On Monday, January 27, 2020, the Federal Trade Commission (“FTC” or “the Commission”) and the New York Attorney General filed suit in federal court in the Southern District of New York against Martin Shkreli and Vyera Pharmaceuticals based on allegations of market monopolization. FTC v. Vyera Pharmaceuticals, LLC, No. 1:20-cv-00706 (S.D.N.Y. filed Jan. 27, 2020). The case has been assigned to U.S. District Judge Denise L. Cote. Shkreli, commonly referred to in the media as “pharma bro,” gained notoriety for behavior that led to his federal incarceration for securities fraud in 2017. The Complaint alleges that Shkreli and others engaged in an unlawful scheme to block low-cost generic competition and maintain a monopoly on Daraprim, an essential drug used to treat the potentially fatal parasitic infection toxoplasmosis, in violation of the Sherman Act and New York state law. The case is a notable example of close collaboration between federal antitrust enforcers and a state attorney general’s office.
As the Complaint alleges, prior to defendants’ purchase of Daraprim in 2015, the drug had been sold as an affordable, life-saving treatment for over 60 years. After Shkreli and the other defendants acquired the U.S. rights to Daraprim from the only existing supplier in 2015, however, they allegedly immediately raised the drug’s price by more than 4,000%, from $17.50 to $750 per tablet. To preserve these revenues, which otherwise would have been short-lived given the lack of patent or regulatory protection, Shkreli allegedly engineered “an elaborate, multi-part scheme to block generic entry.” As a consequence of this scheme, authorities allege, “toxoplasmosis patients who need Daraprim to survive have been denied the opportunity to purchase a lower-cost generic version, forcing them and other purchasers to pay tens of millions of dollars a year more for the life-saving medication.”
First, to prevent generic manufacturers from obtaining the quantities of Daraprim necessary to conduct the FDA-required bioequivalence testing, defendants allegedly “created a complex web of contractual restrictions” that prohibited distributors from reselling Daraprim to potential generic competitors. Second, the Complaint alleges that defendants cut off competitors’ access to pyrimethamine, the active pharmaceutical ingredient used to manufacture Daraprim (although many of the details of the allegations are redacted from the public version of the Complaint). Finally, to obscure sales data and prevent competitors from accurately assessing the opportunity, defendants allegedly signed “data-blocking” agreements with distributors to prevent them from selling their sales data to third-party data reporting companies.
By pursuing these strategies in tandem, defendants allegedly sought to thwart market entry by generic competitors and maintain the supra-competitive pricing of Daraprim. As the Complaint contends, defendants’ alleged scheme caused significant and ongoing harm to markets and consumers alike. In the absence of this anticompetitive conduct, consumers and other purchasers of Daraprim would have likely saved tens of millions of dollars by purchasing generic versions.

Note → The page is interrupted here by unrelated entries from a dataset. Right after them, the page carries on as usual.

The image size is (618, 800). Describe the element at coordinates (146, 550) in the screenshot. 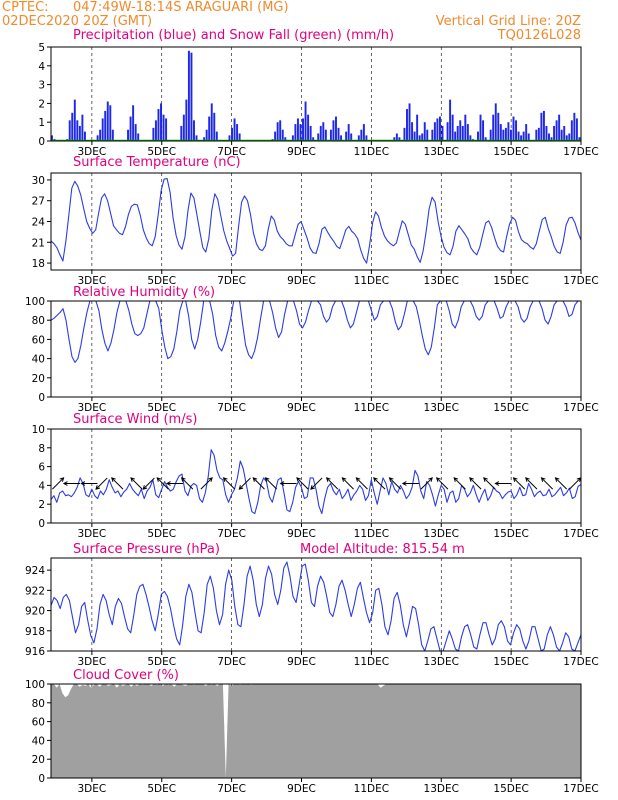

I see `pressure-title: Surface Pressure (hPa)` at that location.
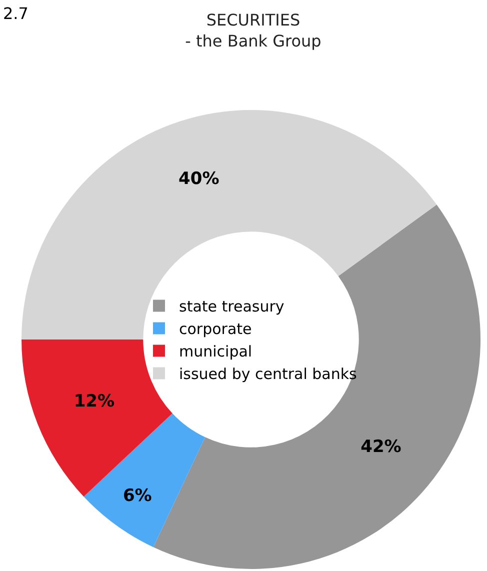  Describe the element at coordinates (16, 14) in the screenshot. I see `text: 2.7` at that location.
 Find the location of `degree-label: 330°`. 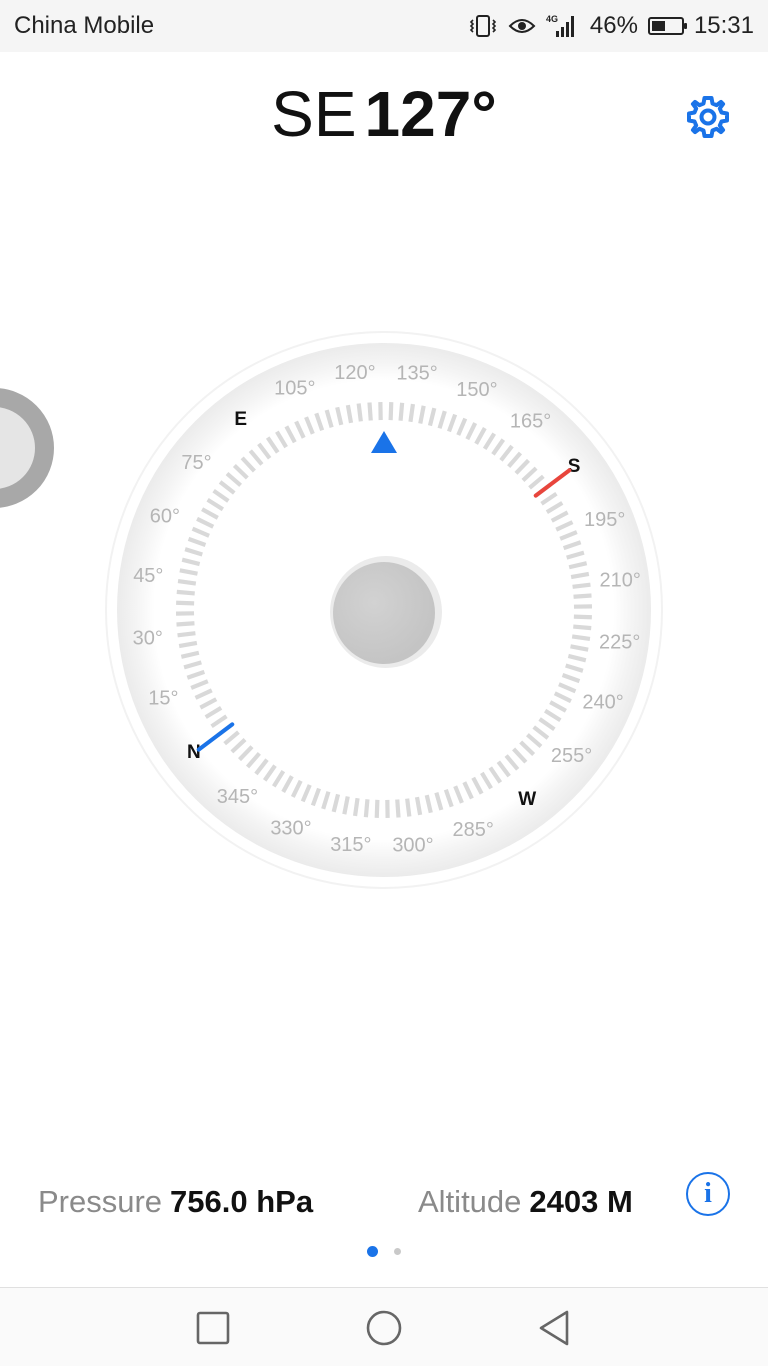

degree-label: 330° is located at coordinates (290, 828).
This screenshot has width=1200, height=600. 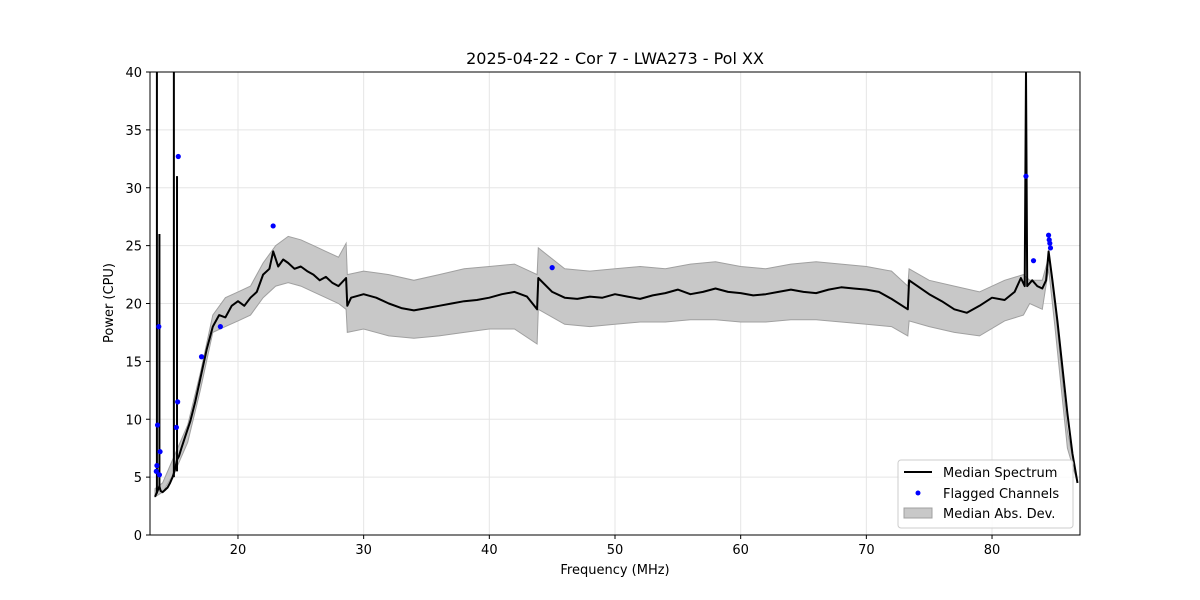 I want to click on x-tick-label: 80, so click(x=992, y=550).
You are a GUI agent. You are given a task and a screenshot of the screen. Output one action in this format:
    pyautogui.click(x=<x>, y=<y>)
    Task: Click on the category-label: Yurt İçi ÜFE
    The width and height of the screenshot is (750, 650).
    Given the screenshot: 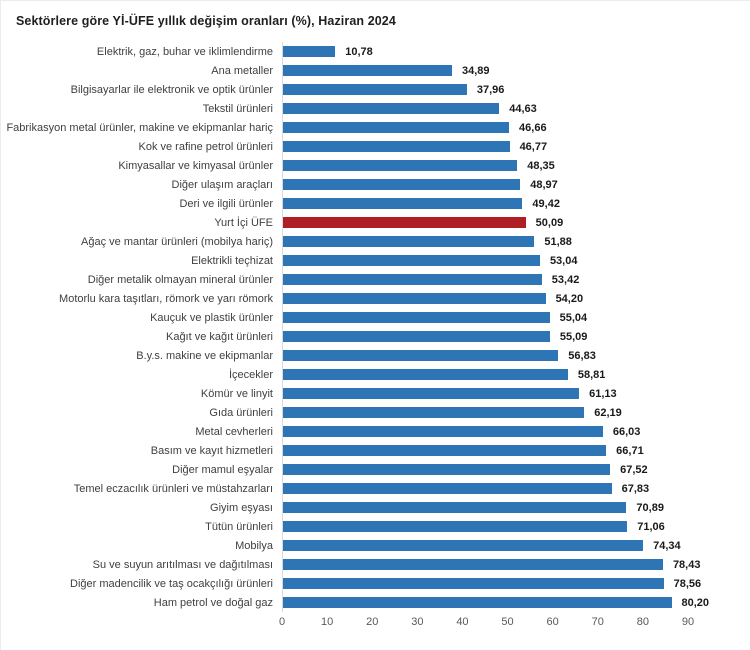 What is the action you would take?
    pyautogui.click(x=244, y=222)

As the result of defendants’ alleged misconduct, however, there is still no lower-cost generic alternative to Daraprim on the market today.
In addition to Shkreli, defendants include Kevin Mulleady, who was previously an unindicted co-conspirator in the criminal securities fraud case against Shkreli, as well as two companies, Vyera Pharmaceuticals, LLC, and Phoenixus AG, which Shkreli and Mulleady controlled as owners and executives.
Notwithstanding this Complaint, the long-standing principle that manufacturers can choose with whom to deal (or not deal) remains strong. However, where restrictions on distributions are coupled with a dominant market position and significant price increases, the risk of antitrust scrutiny is greater. This case is perhaps best viewed as an extreme example of the latter.